### Übungstext

"""

Globalbridge Dr. Victor BeckerDer Großvater des Autors, Dr. med. Victor Becker (1891-1975; Bildmitte), Mitte November 1939 in Sieradz, Wartheland; sehr wahrscheinlich, nachdem er zuvor unfreiwilliger Zeuge einer öffentlichen Massenexekution örtlicher Honoratioren durch die deutsche Besatzungsmacht war.

Irgendwann wollte ich es wissen. Ich war zeitweise mit einer Russin liiert gewesen und sie hatte mich es nie gefragt. Auch ihre Eltern und Freundinnen nicht. Aber für mich wurde die Frage immer drängender: Wo war mein Großvater in Russland im II. Weltkrieg? Genauer: Wo war er in der Sowjetunion? Plötzlich ging die Weltgeschichte mitten durch die privateste Beziehung.   – Idiotischer Affekt: Er wird doch wohl hoffentlich nicht in der Schwarzerderegion gewesen sein, wo Nataschas Eltern und Großeltern lebten! Als ob im anderen Falle irgendetwas besser gewesen wäre. Der bange Gedanke kam immer wieder: Was hat mein Großvater in Russland gemacht? Was hat er dort gesehen? Was mag er mitbekommen haben von den Verbrechen von Wehrmacht und SS? 

Die Frage hatte schon jahrelang in mir gearbeitet. Spätestens seit mir 1998 klargeworden war, dass ich zehn Jahre zuvor zwar eine Versöhnungsreise in die Sowjetunion nach Minsk, Moskau und Leningrad unternommen hatte, dass ich zwar damals auf russischen und weißrussischen Gedenkstätten bewegende Begegnungen mit Sowjetbürgern hatte   – dass ich jedoch merkwürdigerweise die ganze Reise über und auch noch Jahre später nicht auf die Idee gekommen war, dass mein Großvater in beiden Weltkriegen ja auch in Russland war! Irgendeine Instanz meines Unbewussten hatte offenbar diesen „Link“ blockiert!

"""

### Bereitgestellte Einträge
"""

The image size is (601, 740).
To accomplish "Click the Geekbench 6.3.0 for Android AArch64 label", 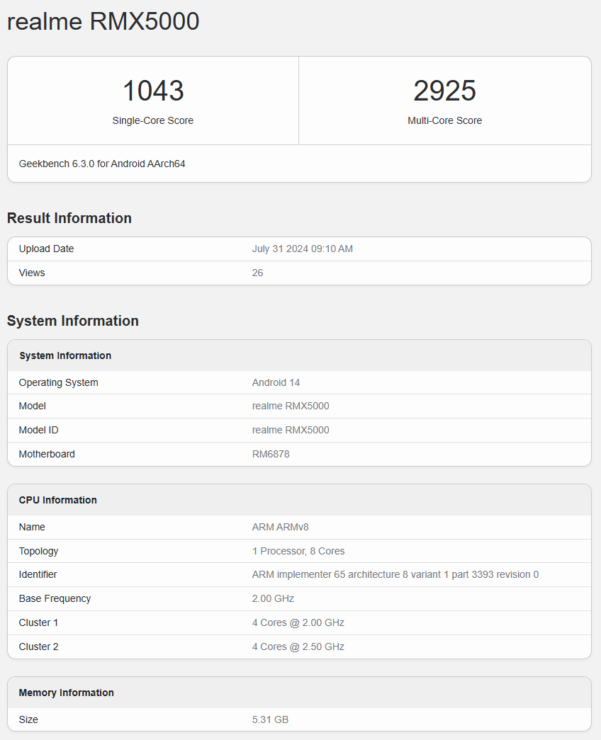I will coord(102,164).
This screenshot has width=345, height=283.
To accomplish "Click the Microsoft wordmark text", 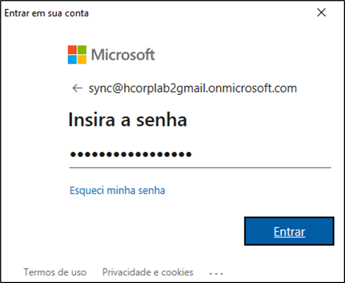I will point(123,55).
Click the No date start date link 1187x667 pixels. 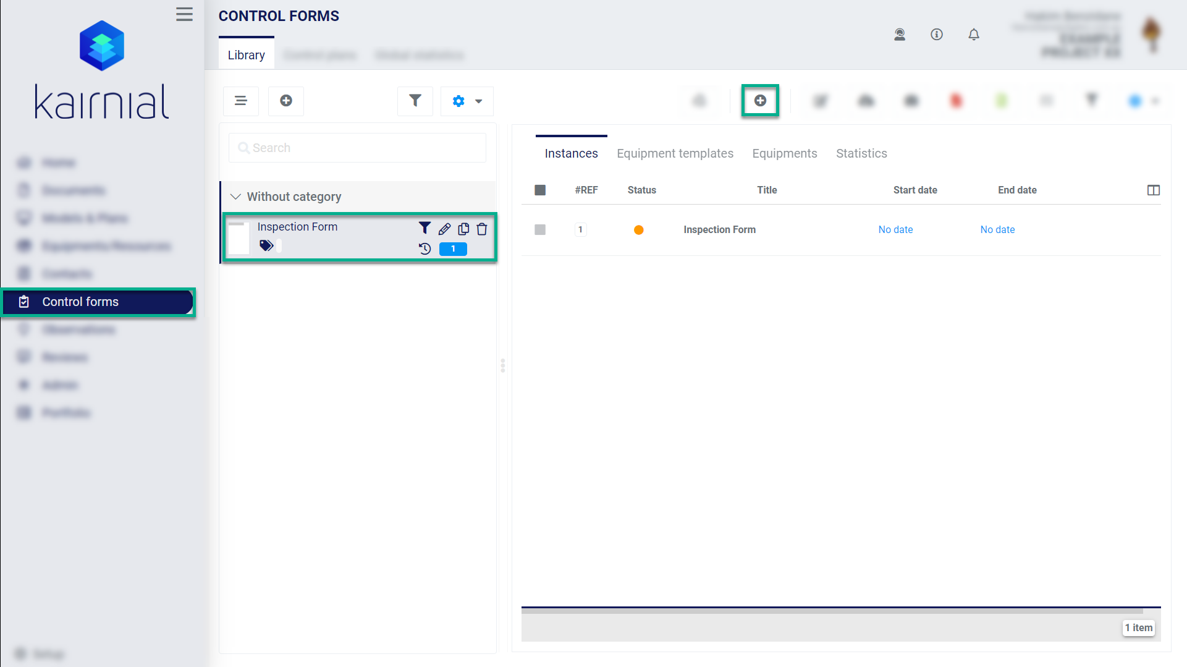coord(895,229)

"""
"""

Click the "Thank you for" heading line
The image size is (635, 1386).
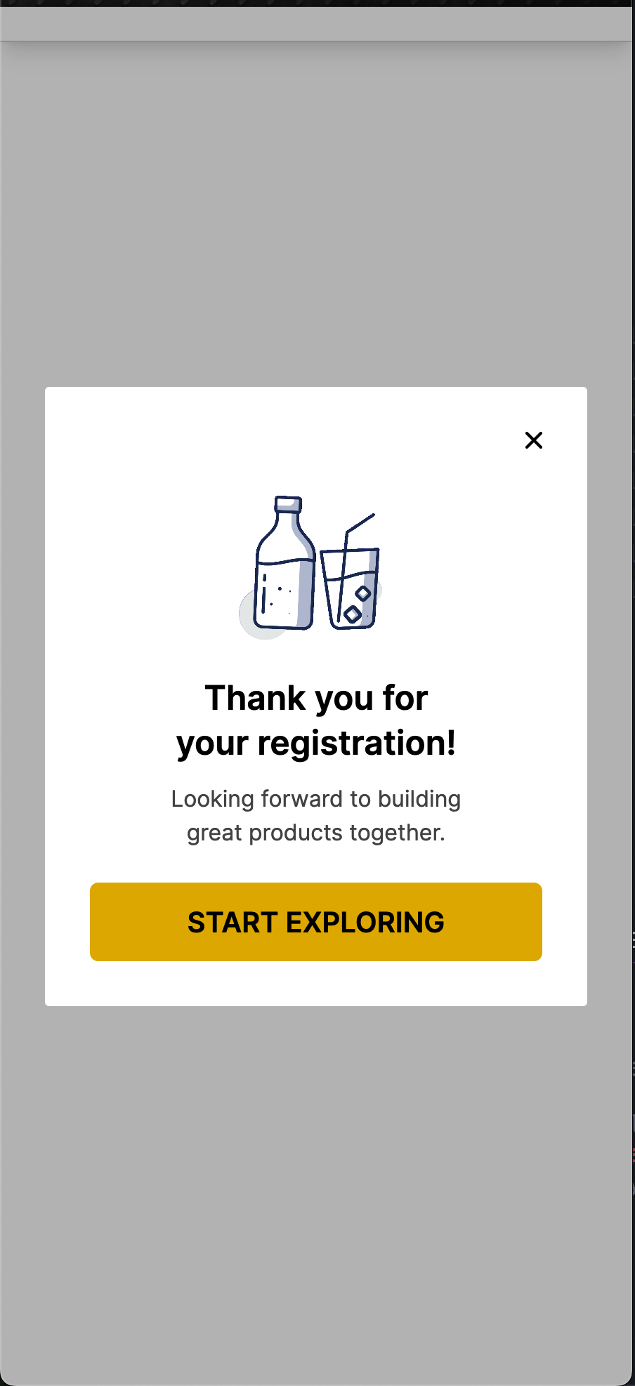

"""
"""

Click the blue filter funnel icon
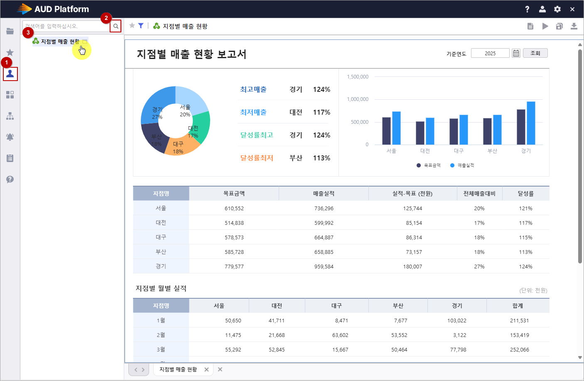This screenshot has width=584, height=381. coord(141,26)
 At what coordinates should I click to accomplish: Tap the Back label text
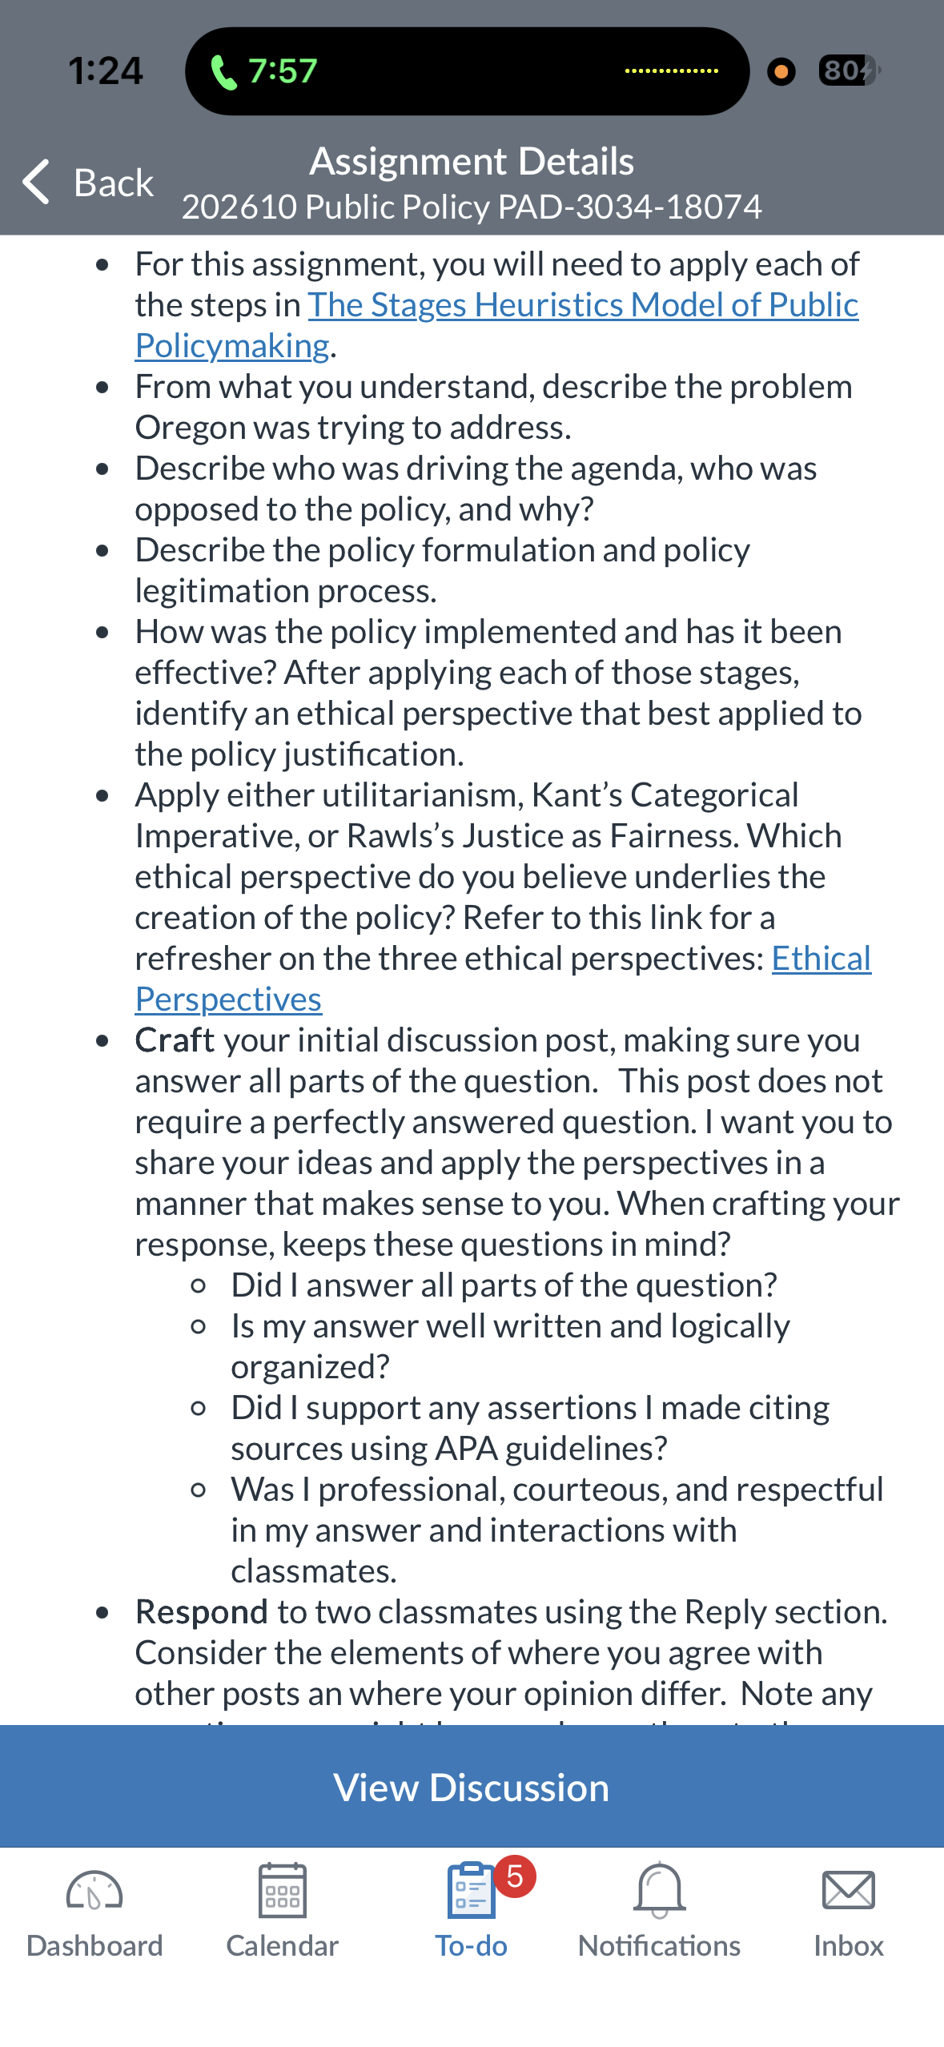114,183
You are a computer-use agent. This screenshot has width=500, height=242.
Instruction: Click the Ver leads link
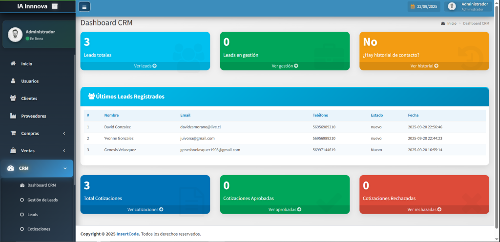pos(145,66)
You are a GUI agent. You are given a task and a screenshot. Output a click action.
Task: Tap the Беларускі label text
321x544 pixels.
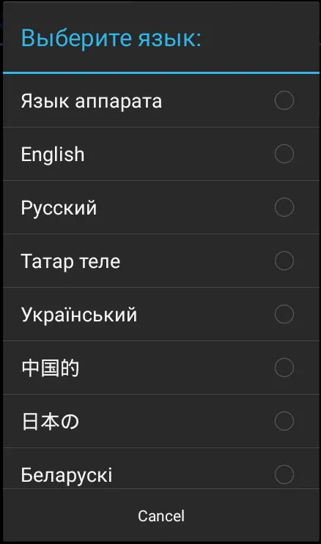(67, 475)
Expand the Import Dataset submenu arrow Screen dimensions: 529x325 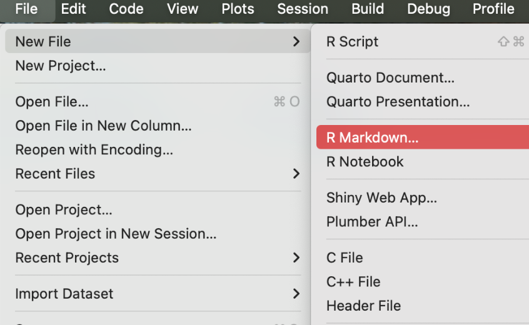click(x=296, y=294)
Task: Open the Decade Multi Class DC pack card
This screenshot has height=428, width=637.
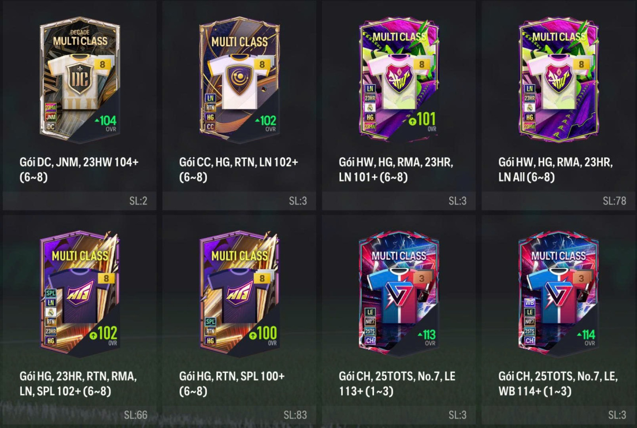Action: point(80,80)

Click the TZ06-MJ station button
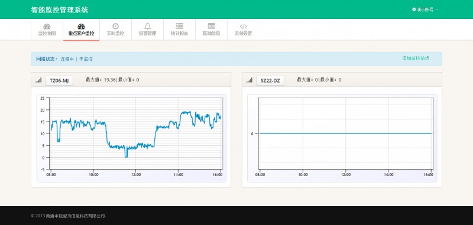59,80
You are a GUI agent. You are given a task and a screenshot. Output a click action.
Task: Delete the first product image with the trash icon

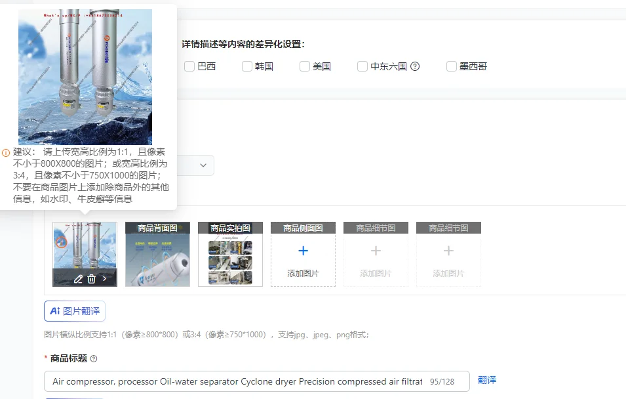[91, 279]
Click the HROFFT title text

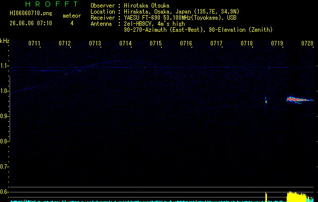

"""

### Ihre Aufgaben
1 > Kopieren Sie aus dem Text über den Großvater alles von „Globalbridge Dr. Victor“ bis hinunter zu „deutsche Besatzungsmacht war.“.
2 > Warum wird im Text über den Großvater der Gedanke, er sei hoffentlich nicht in der Schwarzerderegion gewesen, als „Idiotischer Affekt“ bezeichnet? Antworten Sie in ein bis drei Sätzen.
3 > Schreiben Sie den Text über den Großvater im Anschluss an seinen letzten Satz weiter.
Die Einträge werden für die Bearbeitung nicht gebraucht.

### Ergebnisse der Übung
1 >
Globalbridge Dr. Victor BeckerDer Großvater des Autors, Dr. med. Victor Becker (1891-1975; Bildmitte), Mitte November 1939 in Sieradz, Wartheland; sehr wahrscheinlich, nachdem er zuvor unfreiwilliger Zeuge einer öffentlichen Massenexekution örtlicher Honoratioren durch die deutsche Besatzungsmacht war.

2 > In der Schwarzerderegion lebten Nataschas Eltern und Großeltern. Die Hoffnung wird als unsinnig gesehen, denn wäre der Großvater anderswo gewesen, wäre dadurch nichts besser gewesen.

3 >
Ein Wehrmachtsoffizier, der seinem Land die Niederlage wünschte

Wie bereits im II. Teil dieser Serie (Globalbridge.ch wird noch die ganze Serie bringen. Red.) angedeutet: Mein Großvater mütterlicherseits (Jahrgang 1891), ein hochgebildeter kultivierter Mann, Facharzt für Inneres und Leiter eines katholischen Krankenhauses in Saarbrücken, war kein Nazi. Ein Widerstandskämpfer war er nicht. Ich weiß aber, dass er und seine Frau dem Regime gegenüber soweit auf Distanz gingen wie das damals möglich war, ohne sich und die achtköpfige Familie zu gefährden. Als Vertretern des katholischen Bildungsbürgertums war ihnen die nationalsozialistische rassistische Weltanschauung zuwider. Mein Großvater versuchte seine jüdischen Ärztekollegen solange am Krankenhaus zu halten, bis er selber von der Gestapo vorgeladen wurde. Zusammen mit meiner Großmutter besuchte er die befreundeten und angeheirateten jüdischen Ehepaare noch zu einem Zeitpunkt, als dies für „Arier“ immer gefährlicher wurde. Und ich weiß auch, dass er große Sympathien für das russische Volk hatte.